Can you copy the Photobucket thread word for word, from "Copied from another" up to and including "each photobucket url."?

* Passage provided
►

# Photobucket fix (chrome users)



## ProjectMick (Sep 29, 2015)

Copied from another site - not my own work!

Just came across this in a thread on Edition 38, has worked for me but only works for Google Chrome users. It fixes all the threads with broken images so you can see them again 

_________________________________________________________________________________________________________________________________________________

For those that use Google chrome browser and use several forums, all of which will be plagued by this but few will have this fix in place, I have a extra little helper.

This works by adding ~original to the end of each photobucket url.
God knows how long until PB cotton on and stop it working but a good temporary fix atm.

Download this Google chrome extension

https://chrome.google.com/webstore/deta ... nfo-dialog

Install and make sure it is enabled.

In it's options in the JavaScript box enter:

$(document).ready(function () {
$('img').each(function () {
var img = $(this);
var imgsrc = img.attr('src');
if (imgsrc.indexOf("photobucket.com") !== -1) {
img.attr("src", imgsrc + "~original");
}
});
});

And hay presto at least for now any site you visit with broken photobucket pics will be restored biggrin.png


----------



## forker (Jul 20, 2012)

erm.... did I miss a link or a name in the 'download this extension' comment..?

F


----------



## ProjectMick (Sep 29, 2015)

forker said:


> erm.... did I miss a link or a name in the 'download this extension' comment..?
> 
> F


Yes you did - because when I copied and pasted it didn't link!

Fixed now though hopefully.


----------



## Beunhaas (May 14, 2014)

Thanks mate!

This makes my day [smiley=cheers.gif]


----------



## forker (Jul 20, 2012)

ta!


----------



## John-H (Jul 13, 2005)

Thanks for that. Re-hosting is still the best option but that fix allows image access


----------



## Jay-225 (Mar 7, 2012)

Cheers for that mate really helpful [smiley=dude.gif]


----------



## TTFAdmin (Feb 1, 2012)

Thanks for posting that ProjectMick

We're not sure how long some of these will work until PB catches on, but its a good temp fix.

As always, the best way to ensure your images posted here stay here, please use the on site uploading.

◄

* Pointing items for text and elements

►

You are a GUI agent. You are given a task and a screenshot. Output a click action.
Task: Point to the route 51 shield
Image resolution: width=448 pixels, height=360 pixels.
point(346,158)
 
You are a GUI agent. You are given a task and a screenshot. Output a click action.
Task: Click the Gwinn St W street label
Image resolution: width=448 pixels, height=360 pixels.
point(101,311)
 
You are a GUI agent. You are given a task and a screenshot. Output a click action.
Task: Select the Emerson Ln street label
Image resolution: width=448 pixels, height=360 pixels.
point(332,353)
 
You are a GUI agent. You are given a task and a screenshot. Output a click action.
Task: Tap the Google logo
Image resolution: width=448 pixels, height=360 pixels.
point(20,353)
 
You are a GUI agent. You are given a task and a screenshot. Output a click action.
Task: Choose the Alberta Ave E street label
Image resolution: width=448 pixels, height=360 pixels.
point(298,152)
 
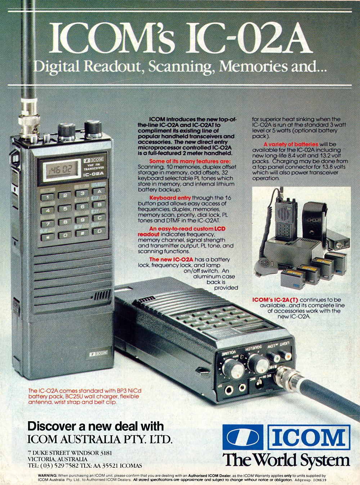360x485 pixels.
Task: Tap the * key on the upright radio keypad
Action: tap(47, 237)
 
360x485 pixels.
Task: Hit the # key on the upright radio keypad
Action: tap(82, 233)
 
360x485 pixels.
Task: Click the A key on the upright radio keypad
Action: tap(99, 192)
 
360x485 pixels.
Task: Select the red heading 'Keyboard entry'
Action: tap(170, 198)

◄

* Response to this exercise
Copied from another site - not my own work!

Just came across this in a thread on Edition 38, has worked for me but only works for Google Chrome users. It fixes all the threads with broken images so you can see them again 

_________________________________________________________________________________________________________________________________________________

For those that use Google chrome browser and use several forums, all of which will be plagued by this but few will have this fix in place, I have a extra little helper.

This works by adding ~original to the end of each photobucket url.